Radiomics-based prognosis classification for high-risk prostate cancer treated with radiotherapy.

ABSTRACT

OBJECTIVE: The present study aimed to investigate if CT-based radiomics features could correlate to the risk of metastatic progression in high-risk prostate cancer patients treated with radical RT and long-term androgen deprivation therapy (ADT). MATERIALS AND METHODS: A total of 157 patients were investigated and radiomics features extracted from the contrast-free treatment planning CT series. Three volumes were segmented the prostate gland only (CTV_p), the prostate gland with seminal vesicles (CTV_psv), and the seminal vesicles only (CTV_sv). The patients were split into two subgroups of 100 and 57 patients for training and validation. Five clinical and 62 radiomics features were included in the analysis. Considering metastases-free survival (MFS) as an endpoint, the predictive model was used to identify the subgroups with favorable or unfavorable prognoses (separated by a threshold selected according to the Youden method). Pure clinical, pure radiomic, and combined predictive models were investigated. RESULTS: With a median follow-up of 30.7 months, the MFS at 1 and 3 years was 97.2% ± 1.5 and 92.1% ± 2.0, respectively.
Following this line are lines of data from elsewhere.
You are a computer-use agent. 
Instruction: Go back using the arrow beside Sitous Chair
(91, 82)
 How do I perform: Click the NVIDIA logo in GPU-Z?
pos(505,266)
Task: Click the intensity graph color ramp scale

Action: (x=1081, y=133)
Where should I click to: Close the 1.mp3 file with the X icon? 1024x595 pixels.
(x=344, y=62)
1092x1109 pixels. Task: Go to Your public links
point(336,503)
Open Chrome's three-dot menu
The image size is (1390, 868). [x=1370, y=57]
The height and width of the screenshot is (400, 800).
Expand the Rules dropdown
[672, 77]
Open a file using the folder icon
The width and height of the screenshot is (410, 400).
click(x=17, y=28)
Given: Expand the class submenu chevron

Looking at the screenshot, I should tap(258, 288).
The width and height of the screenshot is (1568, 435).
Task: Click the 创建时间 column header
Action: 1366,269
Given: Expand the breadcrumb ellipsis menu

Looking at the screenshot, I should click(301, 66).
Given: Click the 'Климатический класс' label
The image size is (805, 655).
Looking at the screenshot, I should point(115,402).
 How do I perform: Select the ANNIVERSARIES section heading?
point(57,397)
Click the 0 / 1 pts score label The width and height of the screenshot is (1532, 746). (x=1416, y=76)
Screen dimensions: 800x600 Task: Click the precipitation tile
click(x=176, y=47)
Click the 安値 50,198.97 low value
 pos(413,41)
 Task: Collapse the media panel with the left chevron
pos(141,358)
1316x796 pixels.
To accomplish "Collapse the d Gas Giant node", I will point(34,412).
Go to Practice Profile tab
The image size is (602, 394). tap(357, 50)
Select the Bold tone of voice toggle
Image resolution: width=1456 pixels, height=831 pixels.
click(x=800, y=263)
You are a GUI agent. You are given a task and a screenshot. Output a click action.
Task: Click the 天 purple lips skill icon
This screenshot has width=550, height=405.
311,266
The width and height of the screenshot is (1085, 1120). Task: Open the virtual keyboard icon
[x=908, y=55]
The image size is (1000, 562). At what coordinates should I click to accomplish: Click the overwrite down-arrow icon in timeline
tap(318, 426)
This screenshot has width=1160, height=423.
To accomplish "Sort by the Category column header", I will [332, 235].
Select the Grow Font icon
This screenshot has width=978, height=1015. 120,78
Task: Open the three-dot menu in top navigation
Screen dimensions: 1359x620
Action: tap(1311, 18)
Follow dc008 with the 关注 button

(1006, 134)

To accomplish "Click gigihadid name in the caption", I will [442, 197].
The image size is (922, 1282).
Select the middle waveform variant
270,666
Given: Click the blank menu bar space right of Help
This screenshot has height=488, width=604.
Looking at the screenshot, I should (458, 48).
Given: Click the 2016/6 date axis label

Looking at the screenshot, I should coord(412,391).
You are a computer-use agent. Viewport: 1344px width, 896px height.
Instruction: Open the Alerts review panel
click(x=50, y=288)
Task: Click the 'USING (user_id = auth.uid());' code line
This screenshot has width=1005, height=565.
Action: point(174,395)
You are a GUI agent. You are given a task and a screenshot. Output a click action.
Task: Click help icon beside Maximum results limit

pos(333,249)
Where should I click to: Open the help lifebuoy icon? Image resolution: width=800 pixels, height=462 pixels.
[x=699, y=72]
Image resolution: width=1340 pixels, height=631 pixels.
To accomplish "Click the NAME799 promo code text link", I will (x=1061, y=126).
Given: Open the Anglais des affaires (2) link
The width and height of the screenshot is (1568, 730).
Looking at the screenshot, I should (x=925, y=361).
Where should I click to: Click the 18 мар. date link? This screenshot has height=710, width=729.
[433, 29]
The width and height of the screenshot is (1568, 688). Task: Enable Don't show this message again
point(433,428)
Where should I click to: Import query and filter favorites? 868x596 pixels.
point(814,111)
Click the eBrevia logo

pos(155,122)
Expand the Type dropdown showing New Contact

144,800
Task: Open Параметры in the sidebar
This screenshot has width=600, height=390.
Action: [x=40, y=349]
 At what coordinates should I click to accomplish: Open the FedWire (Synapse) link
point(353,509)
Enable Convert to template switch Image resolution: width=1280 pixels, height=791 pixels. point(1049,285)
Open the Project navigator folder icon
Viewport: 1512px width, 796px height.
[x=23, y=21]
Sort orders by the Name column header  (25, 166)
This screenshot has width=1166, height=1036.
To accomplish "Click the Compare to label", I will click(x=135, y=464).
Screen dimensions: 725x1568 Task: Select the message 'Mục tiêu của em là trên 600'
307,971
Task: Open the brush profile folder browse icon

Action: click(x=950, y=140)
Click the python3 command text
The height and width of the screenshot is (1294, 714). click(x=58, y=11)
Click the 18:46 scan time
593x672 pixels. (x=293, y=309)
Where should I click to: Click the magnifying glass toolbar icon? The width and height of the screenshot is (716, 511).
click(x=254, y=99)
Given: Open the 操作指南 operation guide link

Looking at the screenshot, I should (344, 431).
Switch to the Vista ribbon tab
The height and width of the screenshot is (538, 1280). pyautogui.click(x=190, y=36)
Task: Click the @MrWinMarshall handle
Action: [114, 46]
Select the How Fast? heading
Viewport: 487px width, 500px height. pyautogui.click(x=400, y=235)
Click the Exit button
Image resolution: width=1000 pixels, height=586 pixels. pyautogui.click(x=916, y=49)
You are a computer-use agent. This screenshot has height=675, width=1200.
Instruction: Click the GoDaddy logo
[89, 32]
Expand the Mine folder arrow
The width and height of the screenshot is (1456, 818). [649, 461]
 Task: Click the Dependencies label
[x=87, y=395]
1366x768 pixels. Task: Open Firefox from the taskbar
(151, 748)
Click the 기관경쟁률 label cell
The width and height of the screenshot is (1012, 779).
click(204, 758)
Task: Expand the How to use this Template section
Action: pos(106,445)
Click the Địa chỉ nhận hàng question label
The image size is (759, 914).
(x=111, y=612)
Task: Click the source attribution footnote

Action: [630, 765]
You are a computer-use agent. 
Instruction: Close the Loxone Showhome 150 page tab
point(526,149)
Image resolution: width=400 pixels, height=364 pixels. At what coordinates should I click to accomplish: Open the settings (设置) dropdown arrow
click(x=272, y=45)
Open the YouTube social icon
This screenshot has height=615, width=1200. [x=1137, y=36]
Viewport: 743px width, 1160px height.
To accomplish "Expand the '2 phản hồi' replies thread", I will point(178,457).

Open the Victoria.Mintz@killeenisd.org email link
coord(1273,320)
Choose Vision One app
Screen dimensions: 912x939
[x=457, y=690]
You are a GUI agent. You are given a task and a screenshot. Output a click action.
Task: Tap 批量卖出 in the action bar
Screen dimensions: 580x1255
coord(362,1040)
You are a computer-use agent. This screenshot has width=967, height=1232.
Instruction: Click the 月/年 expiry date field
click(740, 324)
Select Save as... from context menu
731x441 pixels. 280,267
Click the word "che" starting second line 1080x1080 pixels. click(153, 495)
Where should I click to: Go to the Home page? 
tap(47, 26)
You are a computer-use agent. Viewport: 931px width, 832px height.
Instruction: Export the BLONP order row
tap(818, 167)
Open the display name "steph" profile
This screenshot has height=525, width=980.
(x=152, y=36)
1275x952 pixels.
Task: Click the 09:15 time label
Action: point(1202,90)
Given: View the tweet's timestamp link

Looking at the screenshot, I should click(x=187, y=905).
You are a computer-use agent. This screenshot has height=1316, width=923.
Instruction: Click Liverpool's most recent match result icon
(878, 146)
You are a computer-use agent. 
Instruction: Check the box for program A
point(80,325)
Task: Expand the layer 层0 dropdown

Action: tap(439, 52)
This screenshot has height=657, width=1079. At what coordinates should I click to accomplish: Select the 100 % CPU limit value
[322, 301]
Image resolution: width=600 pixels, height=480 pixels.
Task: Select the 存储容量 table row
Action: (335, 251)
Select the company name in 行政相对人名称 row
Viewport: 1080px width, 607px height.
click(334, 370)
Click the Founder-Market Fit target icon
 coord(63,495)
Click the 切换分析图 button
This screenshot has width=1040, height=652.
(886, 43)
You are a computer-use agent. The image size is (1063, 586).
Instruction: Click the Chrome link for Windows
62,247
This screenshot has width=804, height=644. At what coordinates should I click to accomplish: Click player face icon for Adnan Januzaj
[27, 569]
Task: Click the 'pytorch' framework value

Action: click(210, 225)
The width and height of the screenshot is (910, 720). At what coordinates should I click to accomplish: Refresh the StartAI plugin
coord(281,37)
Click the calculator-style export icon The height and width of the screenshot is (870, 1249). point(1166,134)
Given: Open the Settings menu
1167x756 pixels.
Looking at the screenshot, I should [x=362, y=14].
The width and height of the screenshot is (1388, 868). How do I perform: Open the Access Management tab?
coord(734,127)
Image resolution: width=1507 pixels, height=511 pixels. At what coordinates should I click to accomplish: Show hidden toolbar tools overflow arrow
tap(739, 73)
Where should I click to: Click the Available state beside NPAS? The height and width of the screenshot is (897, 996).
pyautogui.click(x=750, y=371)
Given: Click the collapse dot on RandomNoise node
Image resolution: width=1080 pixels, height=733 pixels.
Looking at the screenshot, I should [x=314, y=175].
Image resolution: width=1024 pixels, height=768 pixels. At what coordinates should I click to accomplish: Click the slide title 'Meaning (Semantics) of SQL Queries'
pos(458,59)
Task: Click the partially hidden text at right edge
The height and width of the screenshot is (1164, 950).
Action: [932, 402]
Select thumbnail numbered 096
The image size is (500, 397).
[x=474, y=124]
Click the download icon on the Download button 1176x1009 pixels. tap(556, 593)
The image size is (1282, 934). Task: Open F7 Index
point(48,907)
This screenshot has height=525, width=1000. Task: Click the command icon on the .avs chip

Univariate analysis identified seven potential predictors for MFS in the CTV_p group, 11 in the CTV_psv group, and 9 in the CTV_sv group. After elastic net reduction, these were 4 predictors for MFS in the CTV_p group (positive lymph nodes, Gleason score, H_Skewness, and NGLDM_Contrast), 5 in the CTV_psv group (positive lymph nodes, Gleason score, H_Skewnesss, Shape_Surface, and NGLDM_Contrast), and 6 in the CTV_sv group (positive lymph nodes, Gleason score, H_Kurtosis, GLCM_Correlation, GLRLM_LRHGE, and GLZLM_SZLGE). The patients' group of the training and validation cohorts were stratified into favorable and unfavorable prognosis subgroups. For the combined model, for CTV_p, the mean MFS was 134 ± 14.5 vs. 96.9 ± 22.2 months for the favorable and unfavorable subgroups, respectively, and 136.5 ± 14.6 vs. 70.5 ± 4.3 months for CTV_psv and 150.0 ± 4.2 vs. 91.1 ± 8.6 months for CTV_sv, respectively. CONCLUSION: Radiomic features were able to predict the risk of metastatic progression in high-risk prostate cancer. Combining the radiomic features and clinical characteristics can classify high-risk patients into favorable and unfavorable prognostic groups.